READING TEXT -

High Staff Turnover at U.S. Nursing Homes Poses Risks for Residents’ Care

A new study highlights the persistent problems caused by an unstable work force, an underlying threat that may have led to staggering death tolls in the pandemic.


By Reed Abelson

Extraordinarily high turnover among staffs at nursing homes likely contributed to the shocking number of deaths at the facilities during the pandemic, the authors of a new study suggested.

The study, which was published Monday in Health Affairs, a health policy journal, represents a comprehensive look at the turnover rates in 15,645 nursing homes across the country, accounting for nearly all of the facilities certified by the federal government. The researchers found the average annual rate was 128 percent, with some facilities experiencing turnover that exceeded 300 percent.

“It was really staggering,” said David Grabowski, a professor of health care policy at Harvard Medical School and one of the study’s authors. Researchers pointed to the findings to urge Medicare to publish the turnover rates at individual nursing home sites, as a way of putting a spotlight on substandard conditions and pressuring owners to make improvements.

INFORMATION PROVIDED -
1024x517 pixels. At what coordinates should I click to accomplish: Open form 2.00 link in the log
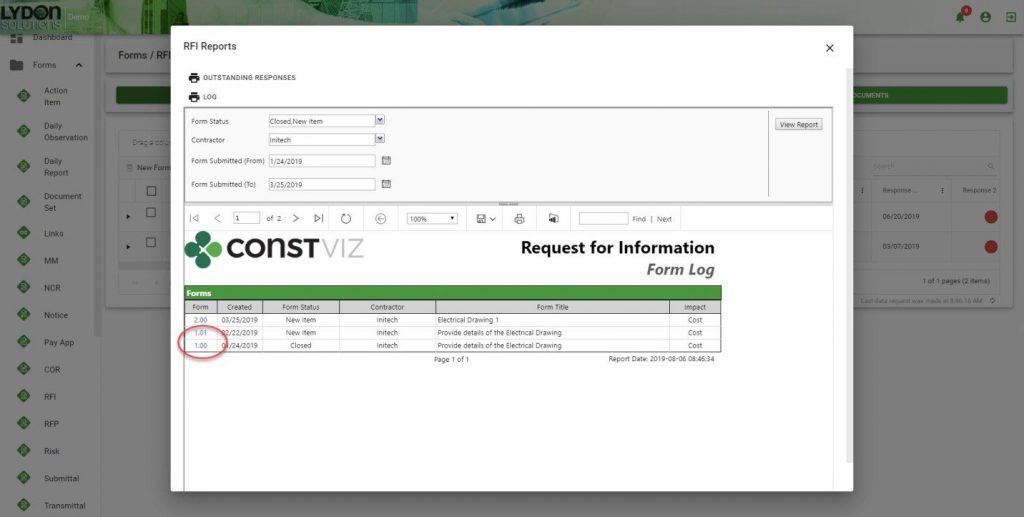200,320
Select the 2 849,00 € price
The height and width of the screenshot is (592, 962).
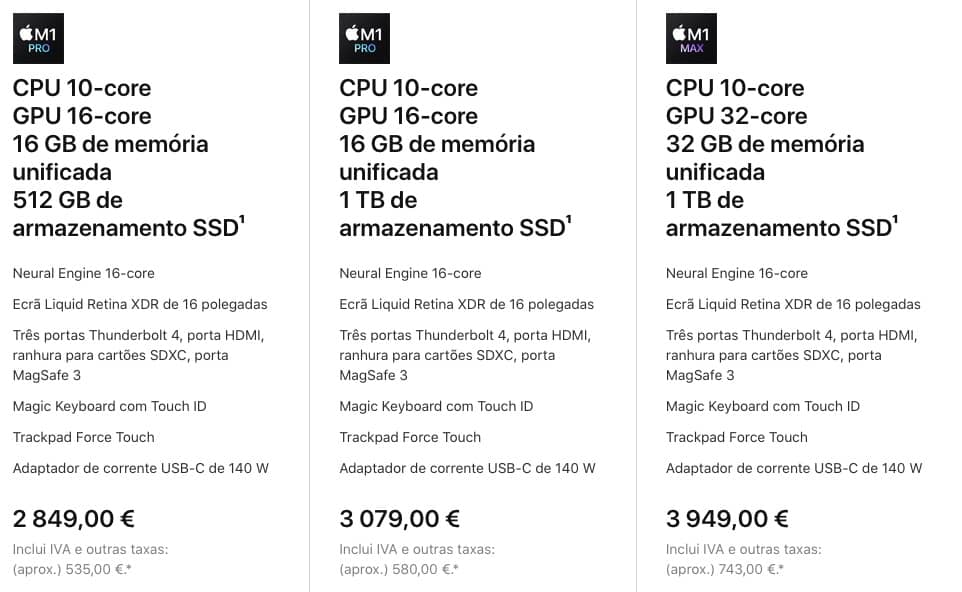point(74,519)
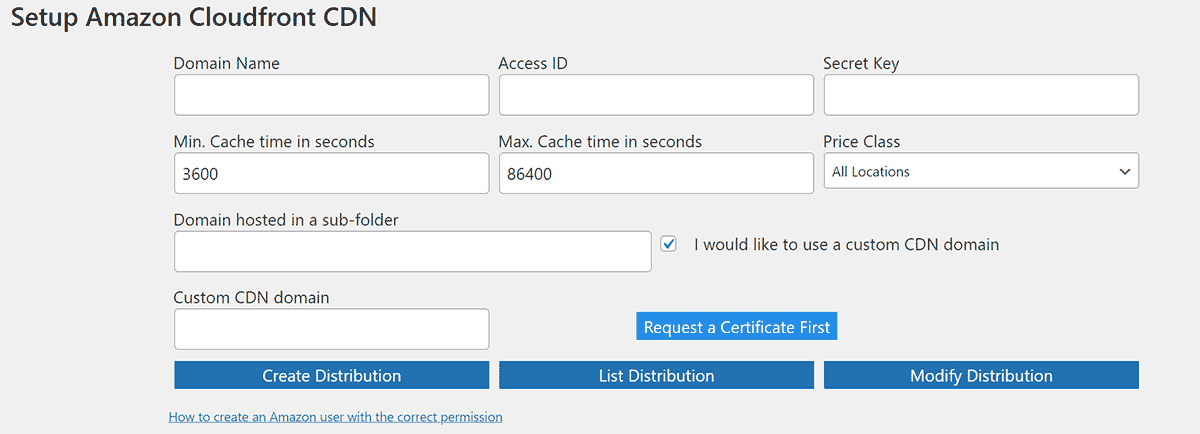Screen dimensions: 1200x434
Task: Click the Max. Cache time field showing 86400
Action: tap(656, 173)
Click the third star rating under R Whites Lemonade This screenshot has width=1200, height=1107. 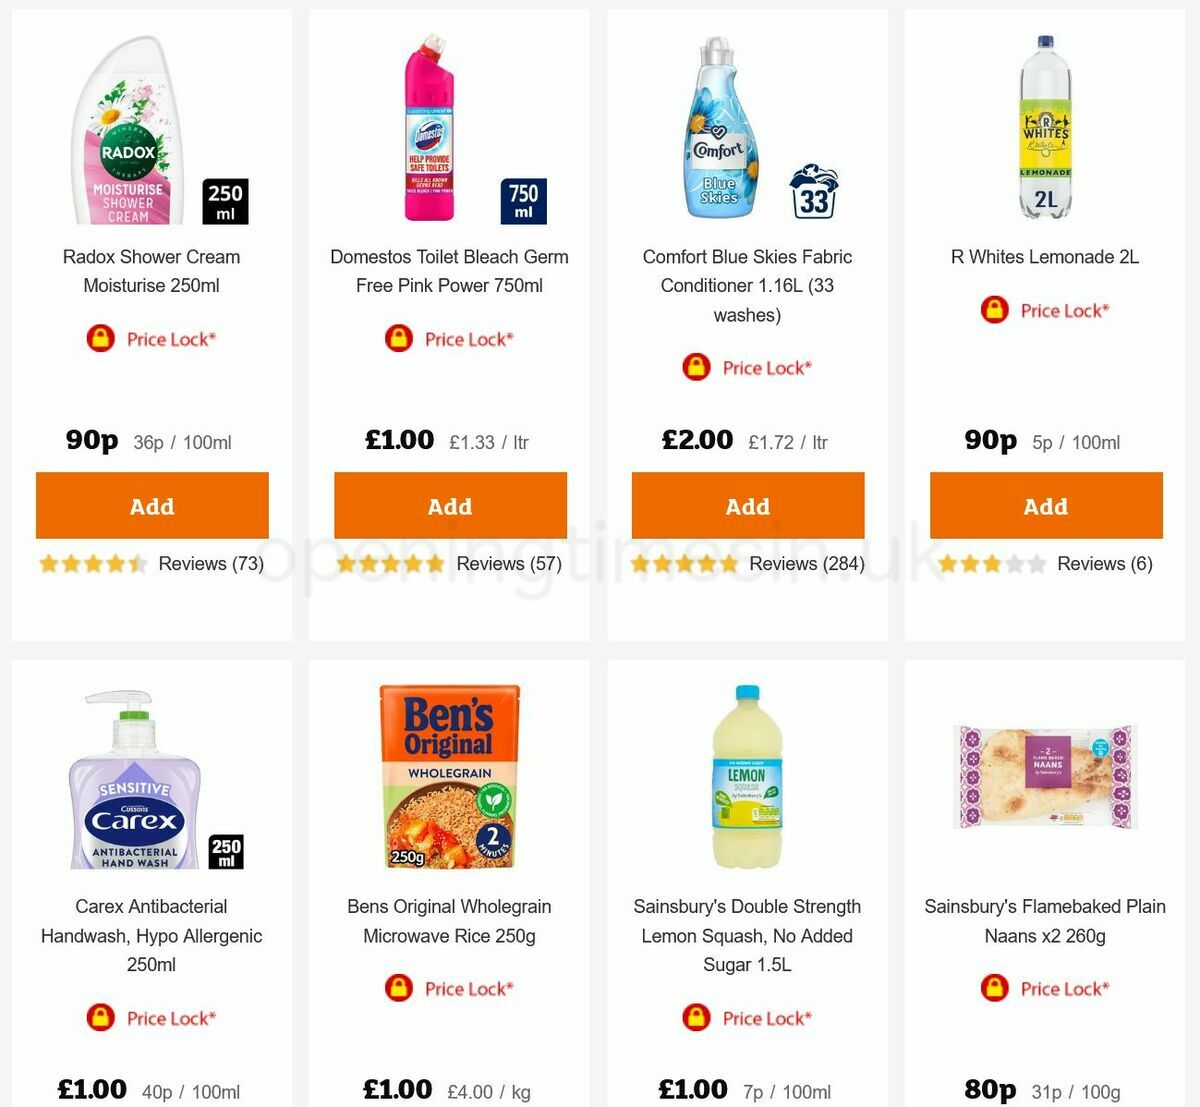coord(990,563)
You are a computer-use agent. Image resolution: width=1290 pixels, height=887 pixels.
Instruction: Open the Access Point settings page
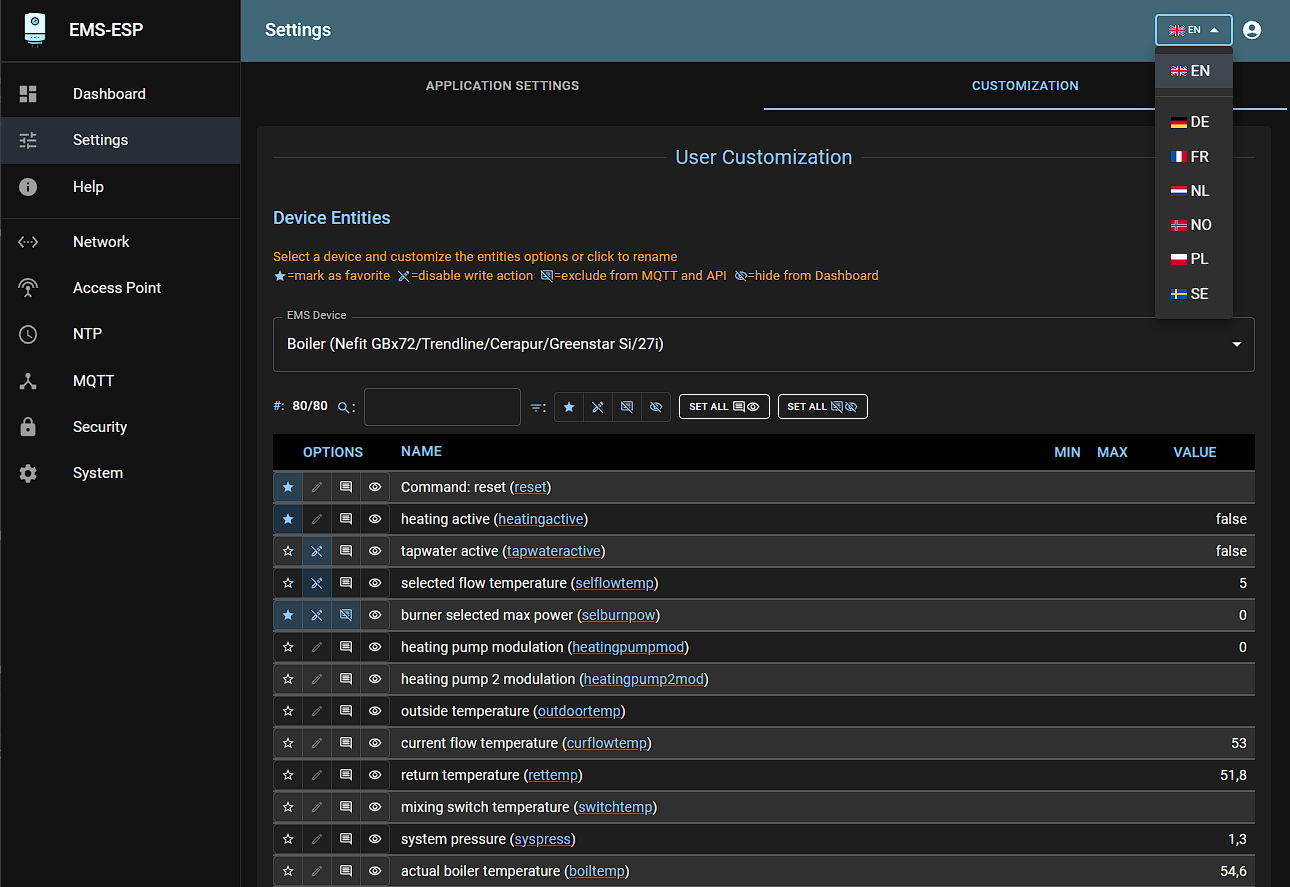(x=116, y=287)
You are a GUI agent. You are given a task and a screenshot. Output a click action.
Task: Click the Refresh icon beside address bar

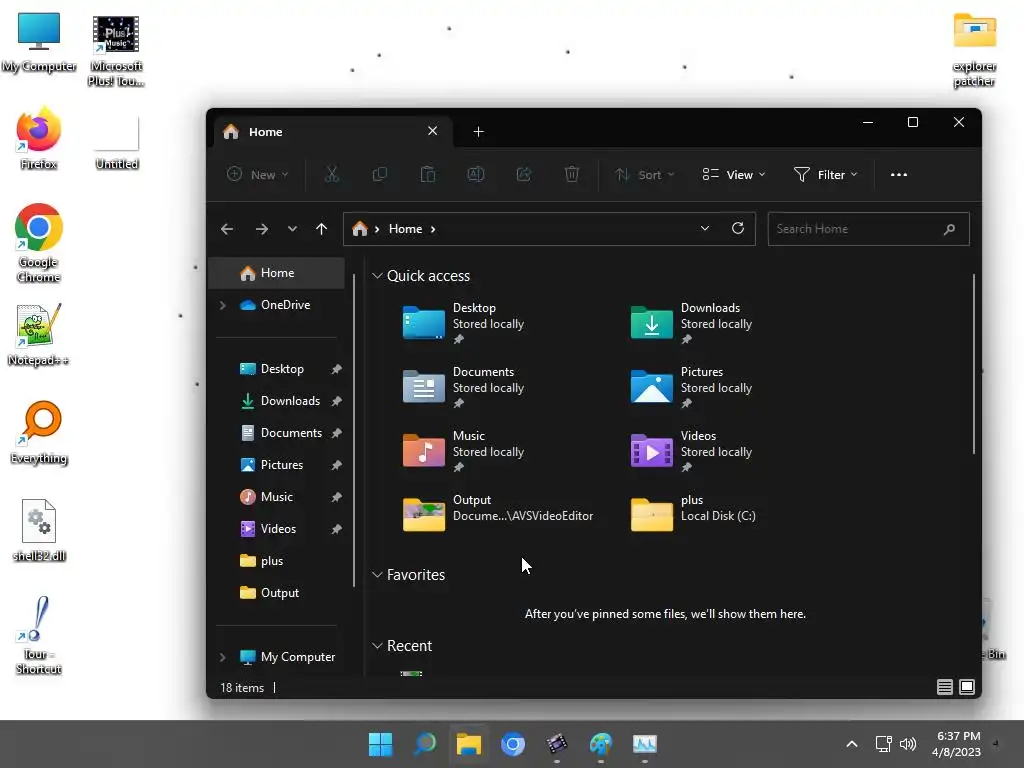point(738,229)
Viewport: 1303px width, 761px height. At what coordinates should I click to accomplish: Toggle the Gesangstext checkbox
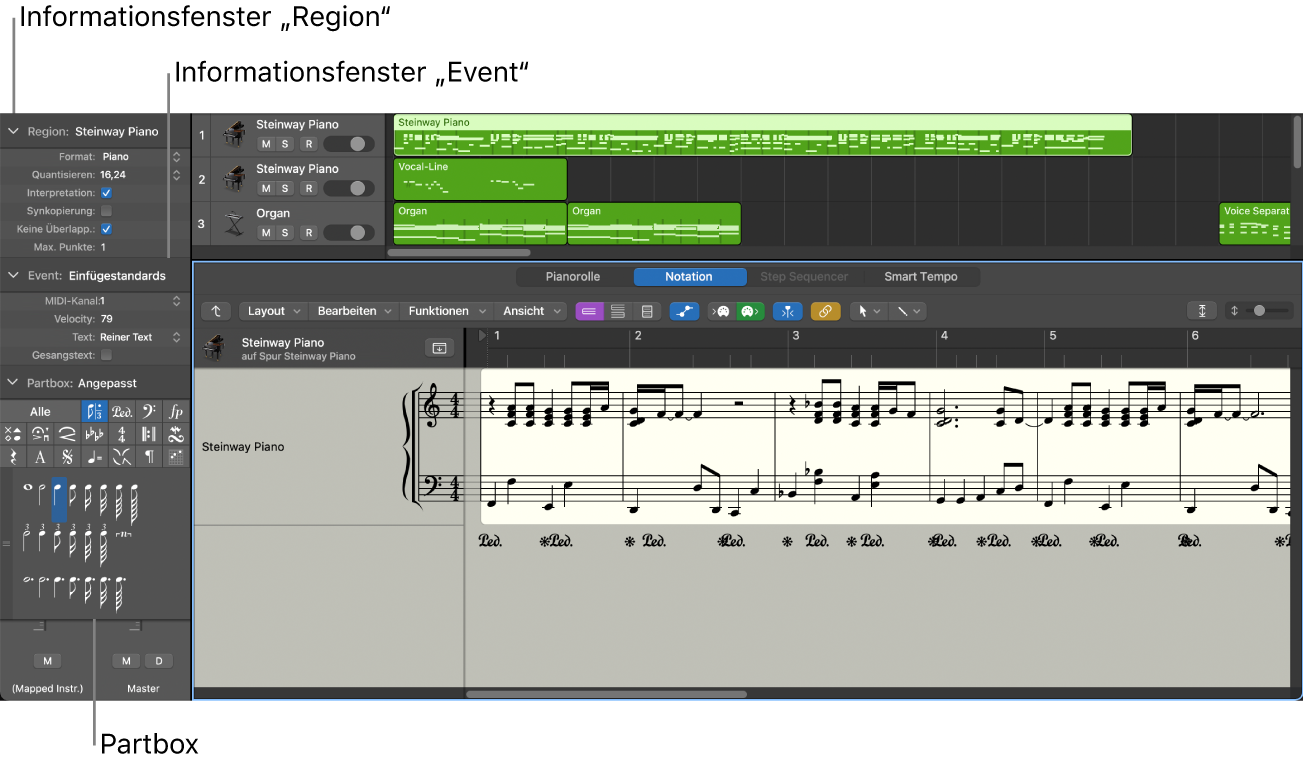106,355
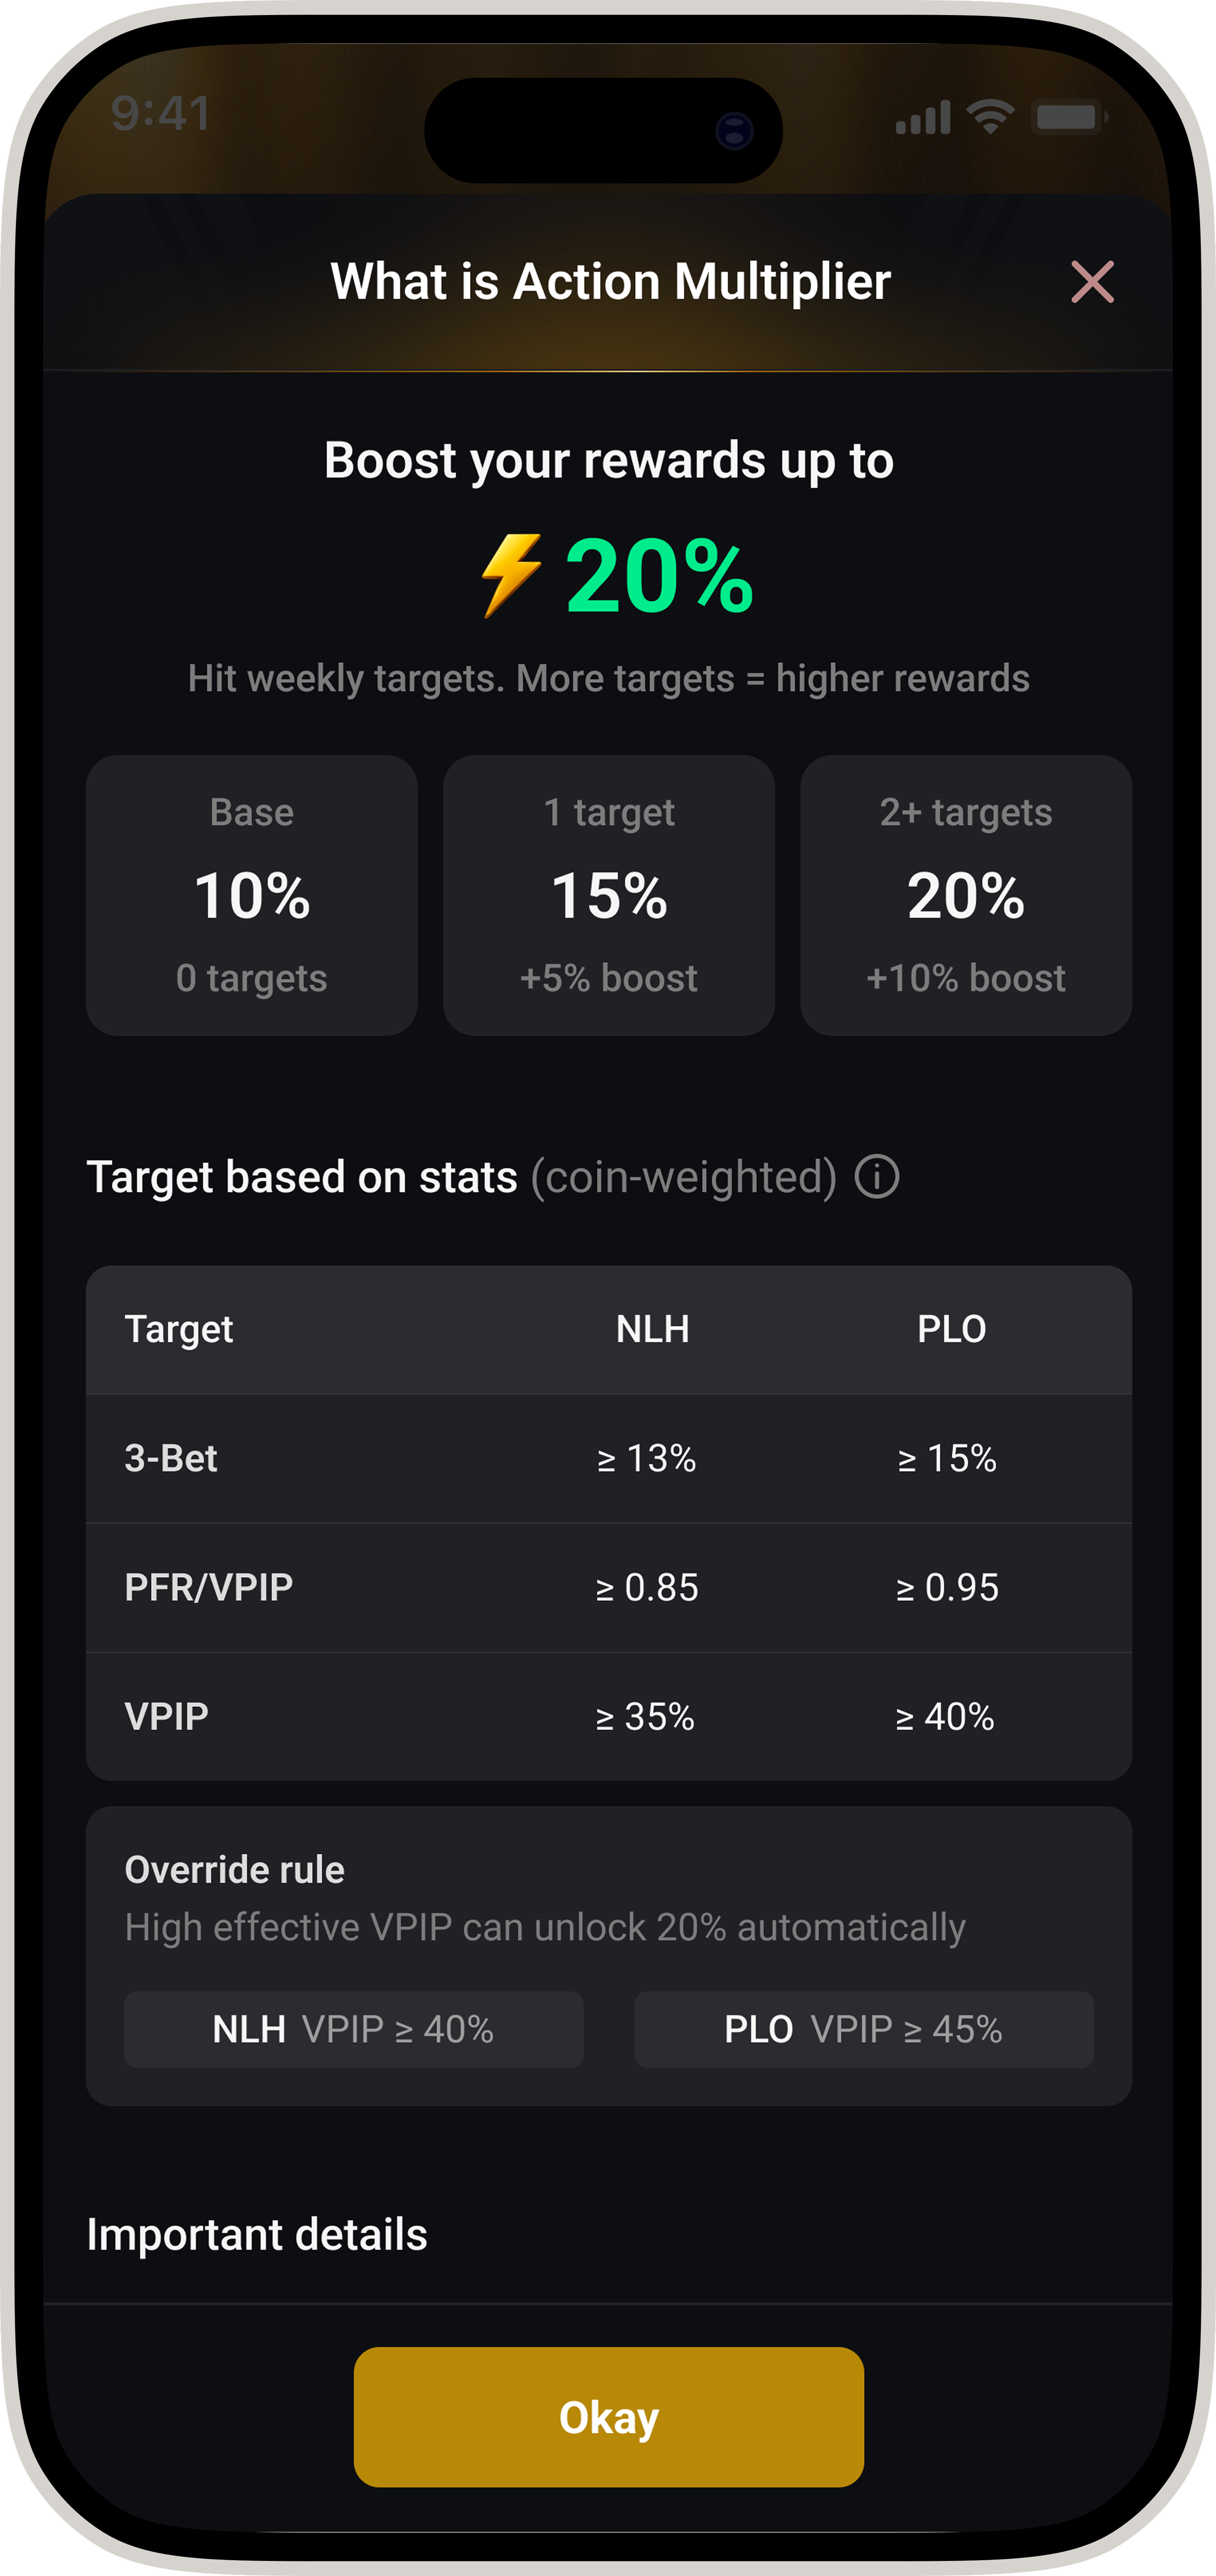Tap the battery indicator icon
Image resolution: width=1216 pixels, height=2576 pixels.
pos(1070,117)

TASKS FOR THIS EXERCISE -
[1] According to the nursing home turnover article, what was the average annual staff turnover rate the researchers found?
[2] Carry on the article about nursing home staff turnover, picking up right after its final sentence.
The entries play no part in the work here.

RESULTS OF THE EXERCISE -
[1] 128 percent

[2]
Inadequate staffing — and low pay — have long plagued nursing homes and quality-of-care for the more than one million residents who live in these facilities. But the pandemic has exposed these issues even more sharply, with investigations underway into some states’ oversight of the facilities as Covid cases spiraled unchecked and deaths skyrocketed.

The high turnover rate likely made it harder for nursing homes to put in place strong infection controls during the pandemic, and led to rampant spread of the coronavirus, said Ashvin Gandhi, the lead author and a health economist and assistant professor at the University of California Los Angeles Anderson School of Management.

Nursing-home owners blame inadequate reimbursement from Medicaid, the federal-state program for elderly skilled nursing care.